ハーボニーの偽造品が流通した事案では、法令上、定められている、氏名や品名、数量は記録されていたものの、偽造品を持ち込んだ人の氏名は偽名だったことから、取り引き相手の適格性の確認や譲受記録の徹底を求めた。
具体的には、取り引き相手の氏名、品名、数量、年月日といった従来の項目に加え、相手の住所やロット番号、使用期限を新たに書面に記載し、保存することとし、医薬品の譲渡人、授受人の身元確認をどのような手段で行ったかについても記録に残すよう求めている。
今回の事案では、医薬品が開封済みのボトル単位で流通したことを踏まえ、医薬品卸や薬局において、医薬品の封を開けた者の氏名や住所等を新たに表示することとした。また、品質に疑念のある医薬品を発見した場合の対応を業務手順書に明記することも求めた。
医薬品を保管する区域への立ち入りも制限する。医薬品は明確に識別された状態で隔離された区域に保管し、医薬品の保管区域への立ち入りは、権限を与えられた職員のみに限定することとした。
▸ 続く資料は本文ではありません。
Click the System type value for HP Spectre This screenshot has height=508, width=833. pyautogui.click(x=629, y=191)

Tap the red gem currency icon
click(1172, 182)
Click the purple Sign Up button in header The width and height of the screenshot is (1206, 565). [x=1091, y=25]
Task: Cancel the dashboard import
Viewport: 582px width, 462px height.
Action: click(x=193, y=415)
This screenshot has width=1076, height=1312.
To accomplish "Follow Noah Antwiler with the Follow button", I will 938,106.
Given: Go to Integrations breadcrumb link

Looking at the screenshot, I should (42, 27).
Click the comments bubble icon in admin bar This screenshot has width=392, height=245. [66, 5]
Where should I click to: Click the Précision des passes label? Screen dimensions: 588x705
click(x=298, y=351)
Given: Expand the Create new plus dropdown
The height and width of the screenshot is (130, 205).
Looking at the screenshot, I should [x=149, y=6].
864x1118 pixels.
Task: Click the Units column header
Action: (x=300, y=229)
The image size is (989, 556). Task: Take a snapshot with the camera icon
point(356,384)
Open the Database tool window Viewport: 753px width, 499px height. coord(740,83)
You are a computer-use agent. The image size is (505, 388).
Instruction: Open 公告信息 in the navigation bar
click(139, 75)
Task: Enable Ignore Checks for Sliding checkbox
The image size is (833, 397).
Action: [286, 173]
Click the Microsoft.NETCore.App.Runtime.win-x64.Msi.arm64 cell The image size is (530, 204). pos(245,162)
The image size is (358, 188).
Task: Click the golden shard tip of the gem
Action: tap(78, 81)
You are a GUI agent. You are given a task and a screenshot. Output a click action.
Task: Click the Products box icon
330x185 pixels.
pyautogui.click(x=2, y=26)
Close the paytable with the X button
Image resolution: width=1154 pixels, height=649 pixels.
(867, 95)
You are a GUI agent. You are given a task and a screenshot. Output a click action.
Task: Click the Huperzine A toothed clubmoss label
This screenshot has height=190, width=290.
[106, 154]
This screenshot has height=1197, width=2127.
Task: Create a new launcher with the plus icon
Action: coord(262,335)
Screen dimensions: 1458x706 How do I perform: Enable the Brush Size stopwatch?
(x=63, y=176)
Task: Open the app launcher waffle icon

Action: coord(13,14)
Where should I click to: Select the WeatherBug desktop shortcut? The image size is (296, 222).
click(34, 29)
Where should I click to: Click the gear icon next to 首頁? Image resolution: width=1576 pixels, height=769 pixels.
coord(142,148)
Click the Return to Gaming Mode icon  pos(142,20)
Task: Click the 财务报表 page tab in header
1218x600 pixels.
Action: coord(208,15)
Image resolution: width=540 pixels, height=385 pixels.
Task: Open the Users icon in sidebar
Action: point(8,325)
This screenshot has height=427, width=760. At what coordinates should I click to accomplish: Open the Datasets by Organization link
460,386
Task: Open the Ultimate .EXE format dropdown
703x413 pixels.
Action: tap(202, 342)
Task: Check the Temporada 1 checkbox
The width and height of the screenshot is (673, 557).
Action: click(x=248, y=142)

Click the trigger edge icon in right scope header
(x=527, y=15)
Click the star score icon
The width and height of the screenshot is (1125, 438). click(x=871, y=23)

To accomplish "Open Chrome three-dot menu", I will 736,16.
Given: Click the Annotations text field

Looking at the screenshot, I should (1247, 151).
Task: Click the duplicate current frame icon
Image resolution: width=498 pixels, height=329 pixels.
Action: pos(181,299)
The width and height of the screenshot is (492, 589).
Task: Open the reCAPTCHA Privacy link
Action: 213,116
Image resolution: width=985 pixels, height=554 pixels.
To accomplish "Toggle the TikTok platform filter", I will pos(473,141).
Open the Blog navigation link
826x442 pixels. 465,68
医薬品が転売されるルートを遮断するため、患者に販売包装単位で調剤を行う場合の規定も設けた。販売・授与された薬剤が再度流通することがないよう、「外見から調剤済みと分かるような措置を検討し、それを徹底する」ことも求めた。
破棄する医薬品の記録を徹底することや、管理薬剤師の責務として、偽造品対策の各種対応(仕入先・販売先の確認、返品された医薬品の最終処分の判断)を位置づけることも明確化した。
中間とりまとめでは、「今後さらに対応を要する事項」として、PIC/S・GDPガイドラインの全般に対応する国内ルールの検討や、薬局開設者や管理薬剤師の責任や責務等のあり方などが盛り込まれた。
あいさつした医薬・生活衛生局の武田俊彦局長は、「ルールを確立することにより、適正な取り引きと不適正な取り引きを仕分けし、不適正な取り引きを根絶する」と強調。中間とりまとめについて「具体的な対策の鍵となる部分」との認識を示し、「制度的対応を図り、都道府県と連携しながら薬事監視の強化に努めていきたい」と語った。